■ **Text shown**:
They were not figuring these things out as they went along. If you look at history, you can see that there is essentially a blueprint for turning an open society into a dictatorship. That blueprint has been used again and again in more and less bloody, more and less terrifying ways. But it is always effective. It is very difficult and arduous to create and sustain a democracy, but history shows that closing one down is much simpler. You simply have to be willing to take the 10 steps.

As difficult as this is to contemplate, it is clear, if you are willing to look, that each of these 10 steps has already been initiated in the United States by the Bush administration.

Because Americans like me were born in freedom, we have a hard time even considering that it is possible for us to become as unfree, domestically, as many other nations. Because we no longer learn much about our rights or our system of government — the task of being aware of the Constitution has been outsourced from citizens to professionals such as lawyers and professors — we scarcely recognise the checks and balances that the founders put in place, even as they are being systematically dismantled. Because we don’t learn much about European history, the setting up of a department of “homeland” security — remember who else was keen on the word “homeland”? — didn’t raise the alarm bells it might have.

■ **Available data**:
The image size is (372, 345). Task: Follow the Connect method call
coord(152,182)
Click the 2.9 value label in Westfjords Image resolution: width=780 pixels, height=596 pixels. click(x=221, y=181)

■ **Direction**:
According to the passage on turning an open society into a dictatorship, to whom has the task of being aware of the Constitution been outsourced? The lines have no role in this exercise.

■ **Task response**:
It has been outsourced to professionals such as lawyers and professors.